ActiveRecord::Base.configurations = {
'pg' => {
:username => '<username>',
:password => '<password>',
:adapter => :postgresql,
:encoding => 'utf8',
:database => '<database>'
},
'db2' => {
:username => '<username>',
:password => '<password>',
:adapter => :ibm_db,
:encoding => 'utf8',
:database => '<database>'
},
}
ActiveRecord::Base.establish_connection 'db2' # for DB2 or pg for postgres
The queries generated by Switch are dumped to /tmp/switch.log
.
Examples
The to_sql
trigger method is used to display the associated SQL-Code of a Query. Use the each
trigger method to execute a query on a database and marshal the
result back to Ruby objects.
Executing a query on a database:
# Articles is a table in a database automatically recognized by Switch as such
Articles.select { |id, name, price| price >= 42 }.each do |a|
puts "#{a[:name]} => #{a[:price]}"
end
Literals
The rather tedious constructor Atom
is only used when we use a literal
as source object to a query.
Switch is able to cope with
- numeric literals
- strings
- arbitrary nested lists
- records
Numeric Literals and Strings
Atom(42).to_sql
Atom(3.14).to_sql
Atom("Hello World!").to_sql
Arbitrary Nested Lists
Atom([1,2,3]).to_sql
Atom([ [1,2], [3,4] ]).to_sql
Atom([ [1,2], 3 ]).to_sql # Attention: This is not possible
# more complicated stuff
Atom([[1,2,3],[4,5,6]]).flatten.take(4).drop(3).to_sql # => [4]
Atom([[[1,2,3],[4,5,6]]]).nth(1).nth(2).take(2).drop(1).to_sql # => [5]
Records
Atom({ a:10, b:42 }).to_sql
Atom({ a:{ b:10, c:42 }, d:[12,67], e:"34" }).to_sql
Table Access
Tables in a database are automatically recognized by Switch. Supposed
you have a table Articles
in your database, accessing it via Switch
is really smooth.
Articles.to_sql
Switch checks if there is really an Articles
table in your database and
provides a queryable object. Each table is simply a list of record. In case
of Articles
it would e.g. be the following ([{ id:1, name:"IPhone 4S", price:629.00 }, { id:2, name:"Macbook Air 13", price:1249.00}, ...]
)
# getting the name of each article
Articles.map { |a| a.name }.take(5).to_sql
# or
Articles.map { |id,name,price| name }.take(5).sql
# adding 42 to the price of each product
# that is cheaper than 23 bucks
Articles.select { |a| a.price < 23 }.
map { |a|
{ id:a.id,
name:a.name,
price:a.price + 42 } }.
to_sql
Use Ruby Syntax
Atom([[1,2,3],[3]]).map(&:length).to_sql # => [3,1]
Query Combinators aka Methods
The examples above are just a small subset of what you can accomplish with Switch.
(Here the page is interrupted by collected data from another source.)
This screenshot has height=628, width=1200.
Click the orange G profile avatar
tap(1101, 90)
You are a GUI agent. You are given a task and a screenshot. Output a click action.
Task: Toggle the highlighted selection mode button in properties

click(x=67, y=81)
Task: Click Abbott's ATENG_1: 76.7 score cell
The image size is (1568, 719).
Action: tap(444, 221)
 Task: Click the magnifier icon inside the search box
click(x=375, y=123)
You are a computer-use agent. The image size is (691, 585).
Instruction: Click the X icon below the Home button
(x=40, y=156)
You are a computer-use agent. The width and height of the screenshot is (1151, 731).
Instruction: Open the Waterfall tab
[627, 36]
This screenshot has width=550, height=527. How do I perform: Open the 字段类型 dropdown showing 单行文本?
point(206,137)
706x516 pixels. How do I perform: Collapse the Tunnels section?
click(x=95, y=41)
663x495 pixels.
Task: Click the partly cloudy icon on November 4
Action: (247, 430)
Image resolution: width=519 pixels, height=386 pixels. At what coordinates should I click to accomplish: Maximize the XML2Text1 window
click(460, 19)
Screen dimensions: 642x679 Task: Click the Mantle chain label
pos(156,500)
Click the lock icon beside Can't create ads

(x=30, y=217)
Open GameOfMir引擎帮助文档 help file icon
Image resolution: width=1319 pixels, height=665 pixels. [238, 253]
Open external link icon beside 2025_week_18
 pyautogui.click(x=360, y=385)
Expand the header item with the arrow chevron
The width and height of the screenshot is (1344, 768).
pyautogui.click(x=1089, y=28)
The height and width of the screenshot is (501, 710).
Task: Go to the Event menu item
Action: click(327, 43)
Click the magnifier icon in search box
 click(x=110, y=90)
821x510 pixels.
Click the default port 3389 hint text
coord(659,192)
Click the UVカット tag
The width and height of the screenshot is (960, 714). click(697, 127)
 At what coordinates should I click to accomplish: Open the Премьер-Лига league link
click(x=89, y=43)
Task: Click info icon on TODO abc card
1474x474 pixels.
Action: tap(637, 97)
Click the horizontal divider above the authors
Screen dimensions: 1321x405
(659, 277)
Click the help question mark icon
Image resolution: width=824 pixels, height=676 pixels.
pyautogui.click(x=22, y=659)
Switch supports the following methods you can use in your queries:
map select group_by sort_by partition uniq flatten flat_map zip all? any?
none? empty? one? member? append reverse take drop take_while drop_while
at first last length avg sum max min max_by min_by
Additional
The to_sql
method accepts a file or a string to write to
to_sql("foo.sql")
or to_sql(File.open("foo.sql", "w"))
.
Usually it writes to STDOUT.
References
-
A Deep Embedding of Queries into Ruby
Torsten Grust, Manuel Mayr.
In Proceedings of the 28th IEEE International Conference on Data Engineering (ICDE 2012), Washington, DC, USA, April 2012.